So I sit, and I worry, and I peer into the depths of my heart for why I feel such reticence to even give this a try and I often come to tears over this issue because in many ways it comes down to...
     I DON'T WANT TO.
I dread the thought of trying, I am terrified of trying, everything within me screams that I would be miserable if I tried. I can't breathe and I kind of panic at the thought of giving it a try and when I wonder what I would do if there were no other acceptable options.
And somewhere inside me a voice says "If you were a good mom you would." or "What? Aren't you willing to sacrifice your wants for the 'good of your child'?" or "How selfish are you to say no just because you don't think you are cut out for it, man up and give it a try."

And I weep with shame and frustration as these two parts of me go to war. That is what is going on in my heart, a war. And this war is all about fear, feeling inadequate to the job God has given me, and trying to balance between the pressure to look like a good mom and actually being one. The casualties are my sense of confidence, my self worth, and joy in the moments I have now.

So, what do I do? Some days, when my soul is feeling less battered, I console myself with the things I know, and I am not proud of this order but in all honesty this is how they come...
     First-
     How far he goes in his education has as much to do with my involvement and encouragement as with where he goes to school.
     Second-
     In the end the choice to succeed will be his no matter where I put him.
     And Third, though it should be first-
     God has a plan for my son and in the end all the "control" I think I have is vanity, a "chasing after the wind" to quote Ecclesiastes.

But on the days when this war has ravaged my heart... I just cry, and worry I am all wrong.

     Pictures by Emerald Lemmons Photography

1 comment:

  1. Husband alert!
    My advice to you, to paraphrase Jon Acuff, is to punch this fear in the face. It's been a process, learning what your feelings are on this subject. And along the way, I've wanted to revisit homeschooling to make sure we didn't write of something that could be a good fit.

    But I've come to the same conclusions you have. Our son is primed for academic success. I should really say, "educational success," because I think this includes social and personal development skills as well.

    And we know God has a plan for him, and we know that God has, through us and in spite of us, put him on a road that looks toward success in all these areas.

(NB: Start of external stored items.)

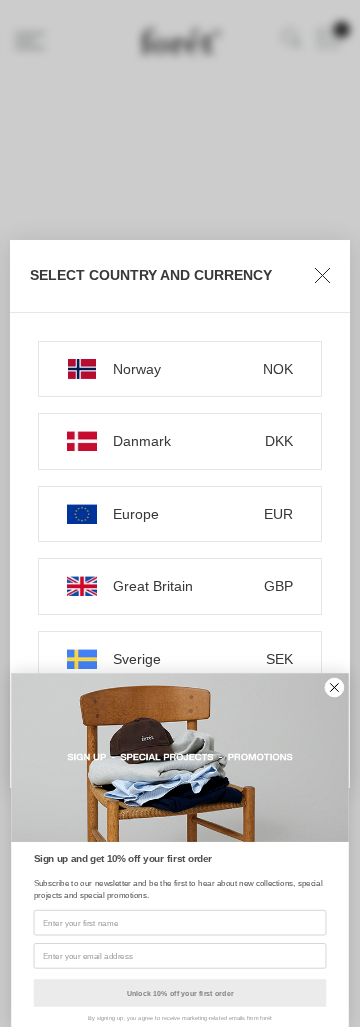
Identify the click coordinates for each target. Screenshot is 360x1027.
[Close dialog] (335, 688)
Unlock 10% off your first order (180, 993)
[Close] (322, 276)
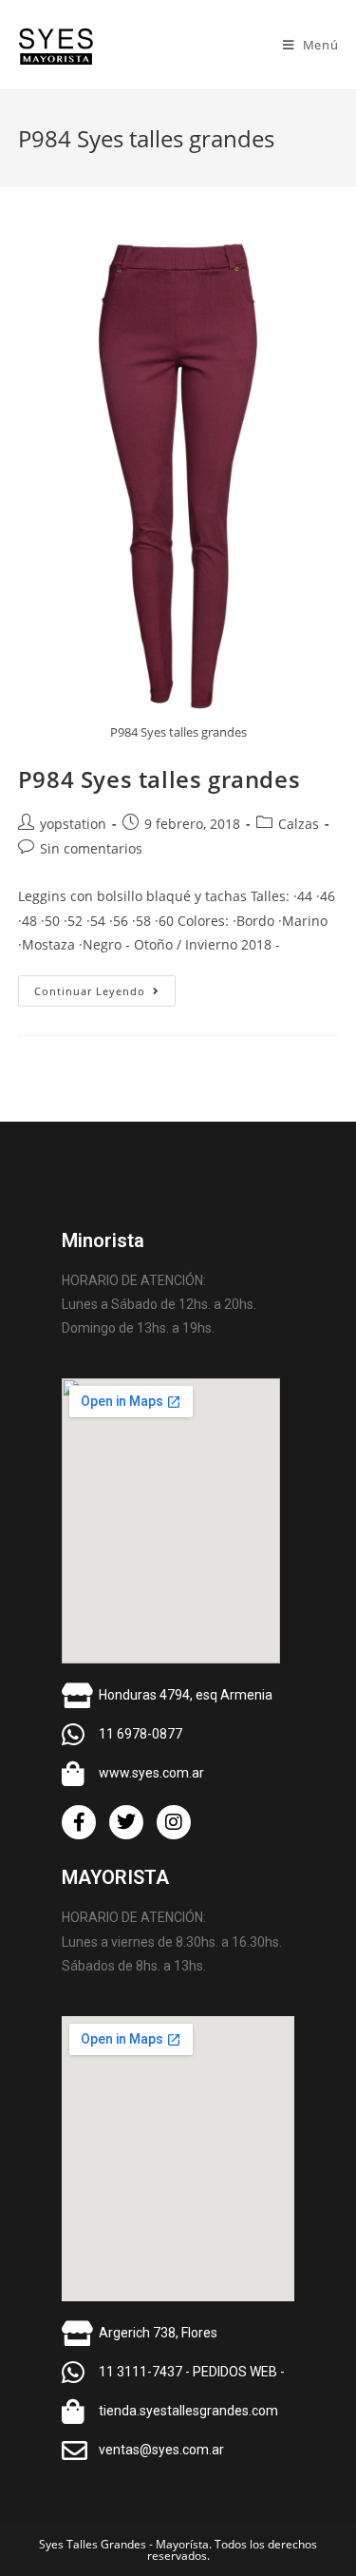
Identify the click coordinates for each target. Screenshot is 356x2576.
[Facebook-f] (79, 1822)
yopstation (73, 824)
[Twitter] (126, 1822)
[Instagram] (174, 1822)
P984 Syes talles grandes (159, 779)
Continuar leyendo (105, 986)
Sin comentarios (91, 848)
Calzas (298, 824)
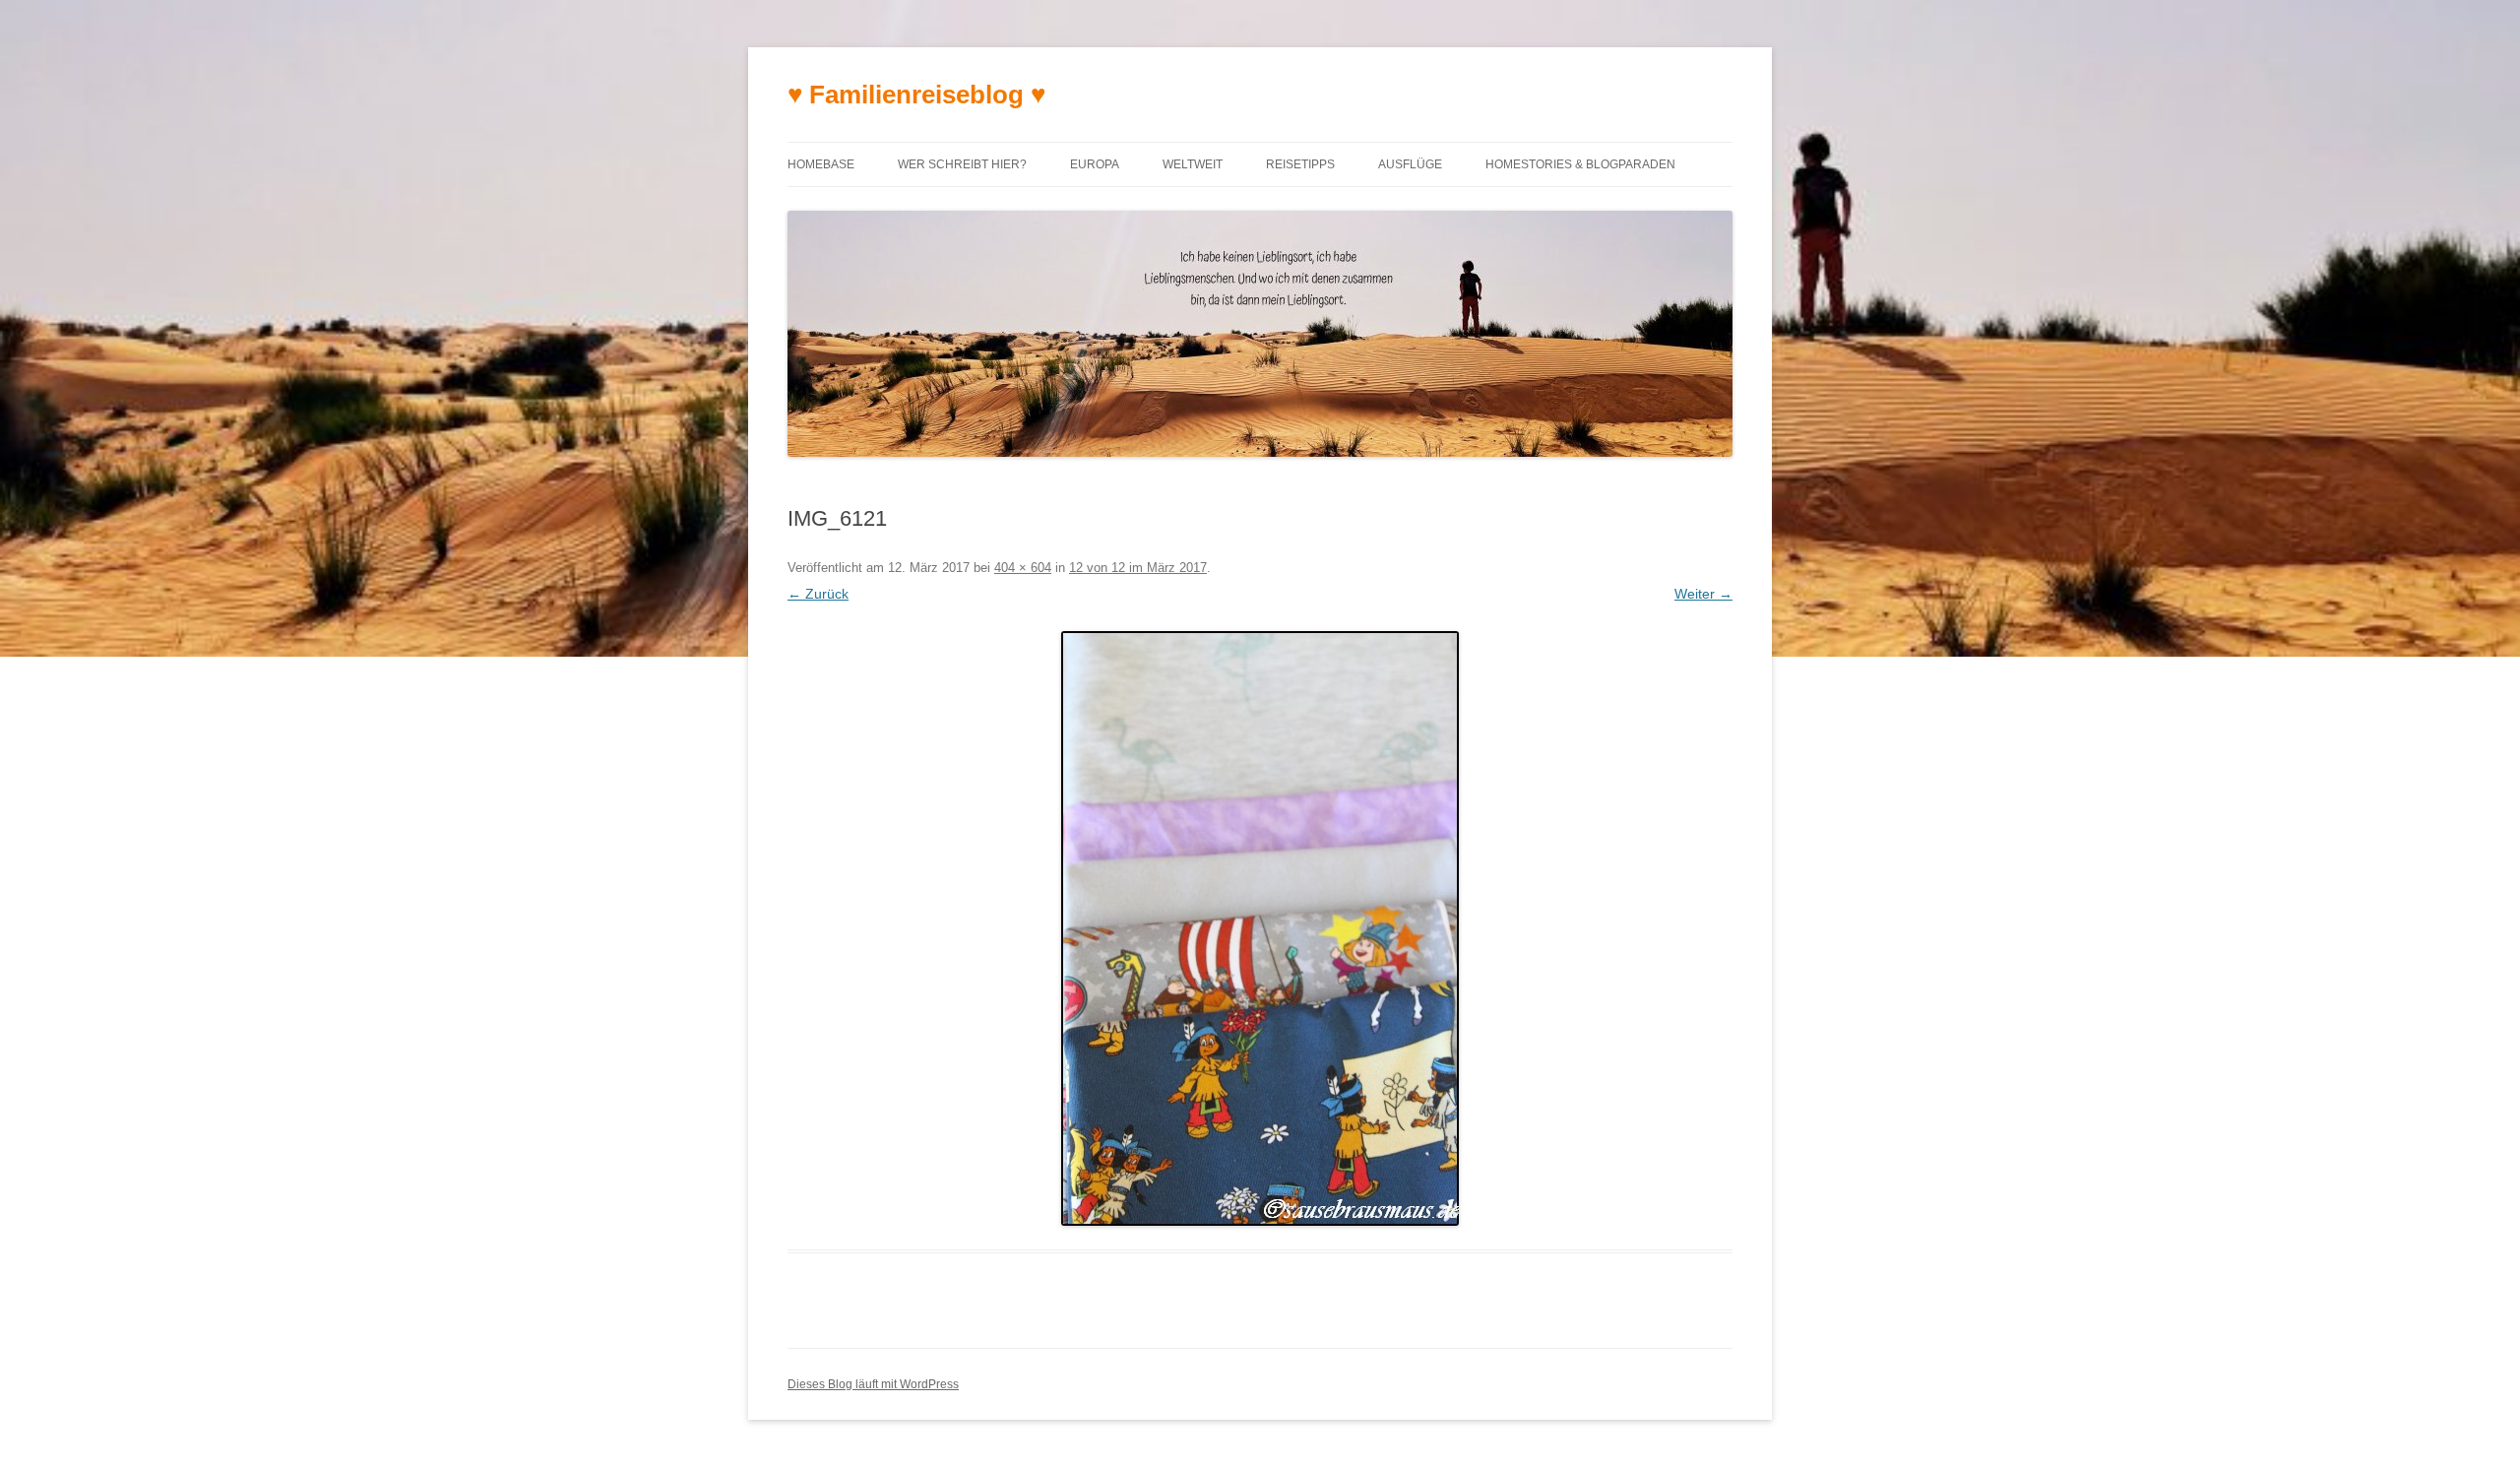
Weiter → (1703, 594)
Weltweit (1193, 164)
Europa (1094, 164)
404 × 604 (1022, 567)
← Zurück (818, 594)
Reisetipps (1300, 164)
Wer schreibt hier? (962, 164)
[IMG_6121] (1260, 928)
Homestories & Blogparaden (1580, 164)
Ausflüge (1410, 164)
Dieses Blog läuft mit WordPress (873, 1384)
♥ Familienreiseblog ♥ (916, 94)
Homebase (821, 164)
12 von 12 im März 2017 (1138, 567)
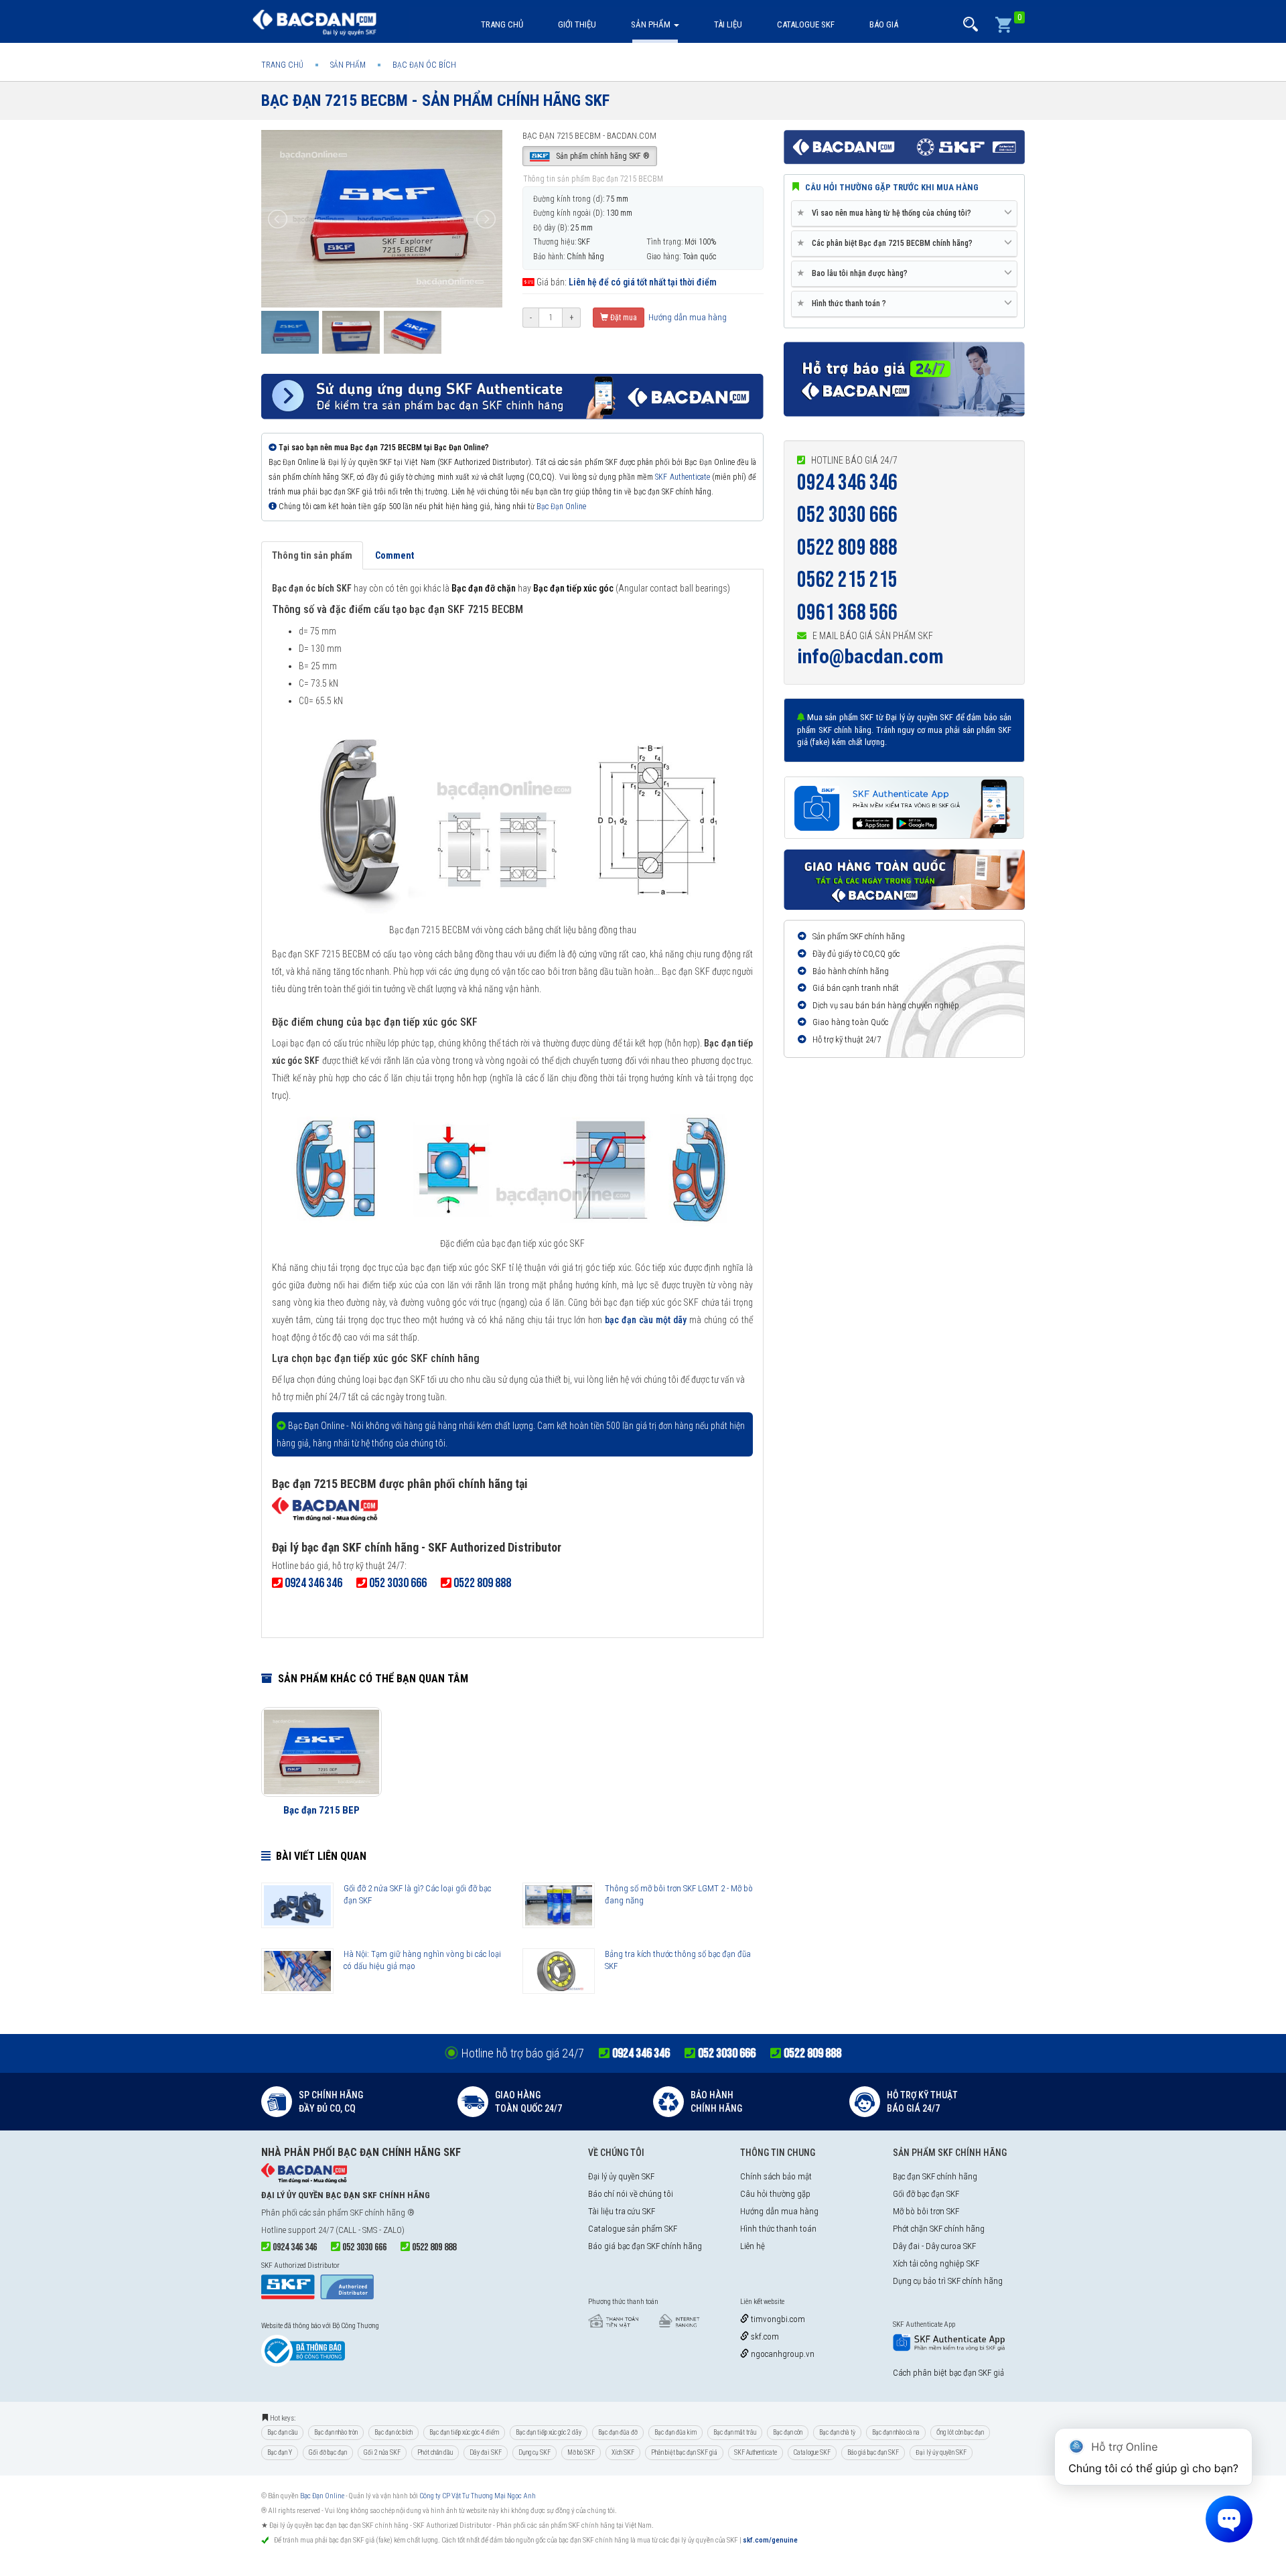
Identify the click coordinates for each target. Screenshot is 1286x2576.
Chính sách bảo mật (776, 2176)
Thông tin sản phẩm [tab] (312, 555)
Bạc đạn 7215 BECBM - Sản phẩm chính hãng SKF (435, 100)
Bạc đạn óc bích (393, 2432)
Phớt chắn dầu (435, 2452)
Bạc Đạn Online (561, 506)
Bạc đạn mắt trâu (734, 2432)
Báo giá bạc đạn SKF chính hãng (645, 2246)
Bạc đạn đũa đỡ (618, 2432)
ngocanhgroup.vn (781, 2354)
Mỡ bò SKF (581, 2452)
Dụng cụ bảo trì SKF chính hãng (948, 2281)
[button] (970, 24)
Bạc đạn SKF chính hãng (935, 2176)
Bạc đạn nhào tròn (336, 2432)
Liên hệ (752, 2246)
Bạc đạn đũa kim (675, 2432)
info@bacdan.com (870, 656)
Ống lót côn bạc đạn (960, 2432)
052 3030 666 (847, 515)
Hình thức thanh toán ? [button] (844, 303)
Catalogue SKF (806, 24)
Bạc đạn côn (787, 2432)
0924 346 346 (847, 482)
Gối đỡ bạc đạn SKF (926, 2194)
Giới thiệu (577, 24)
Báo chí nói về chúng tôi (630, 2194)
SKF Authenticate (682, 477)
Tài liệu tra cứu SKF (621, 2211)
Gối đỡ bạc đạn (328, 2452)
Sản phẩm (651, 24)
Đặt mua (622, 317)
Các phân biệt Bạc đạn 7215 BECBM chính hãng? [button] (887, 243)
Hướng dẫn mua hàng (686, 317)
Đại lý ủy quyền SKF (621, 2176)
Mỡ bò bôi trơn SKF (926, 2211)
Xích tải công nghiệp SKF (936, 2263)
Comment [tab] (394, 555)
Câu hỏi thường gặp (775, 2194)
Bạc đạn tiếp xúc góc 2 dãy (548, 2432)
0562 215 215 (847, 580)
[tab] (904, 213)
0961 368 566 (847, 612)
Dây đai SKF (486, 2452)
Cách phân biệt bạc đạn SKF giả (948, 2373)
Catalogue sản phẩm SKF (632, 2229)
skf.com (764, 2336)
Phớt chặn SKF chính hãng (939, 2229)
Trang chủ (502, 24)
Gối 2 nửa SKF (382, 2452)
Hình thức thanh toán (778, 2229)
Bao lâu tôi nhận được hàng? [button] (855, 273)
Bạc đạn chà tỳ (837, 2432)
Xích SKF (623, 2452)
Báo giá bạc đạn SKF (873, 2452)
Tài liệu (728, 24)
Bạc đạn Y (279, 2452)
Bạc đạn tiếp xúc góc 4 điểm (464, 2432)
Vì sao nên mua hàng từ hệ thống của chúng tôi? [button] (886, 213)
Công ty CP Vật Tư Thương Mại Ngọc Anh (477, 2496)
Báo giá (883, 24)
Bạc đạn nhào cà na (896, 2432)
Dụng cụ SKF (534, 2452)
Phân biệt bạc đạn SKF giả (684, 2452)
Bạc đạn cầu (282, 2432)
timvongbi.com (777, 2319)
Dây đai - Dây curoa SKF (934, 2246)
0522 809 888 (847, 547)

    Both of these things are true. You can observe our son, look at the results, measure him against other kids his age (appropriately!), and measure him against the ideal mastery levels for his age group. These are objective ways to assess the situation, and they all look good.

    No matter how we feel, our son is in good hands and on the right track. That is 100% legitimate.

    Don't let anything that "might" be true shake what is definitely true. Whether you should or could do this or that is woulda-coulda-shoulda. That our son is in a great position for academic success is certain. That you and I ( especially you) are in a great position to guide him through that process with a real and fairly objective knowledge of many of the "best practices" is certain.

    That you could do better as a parent in this area is not certain.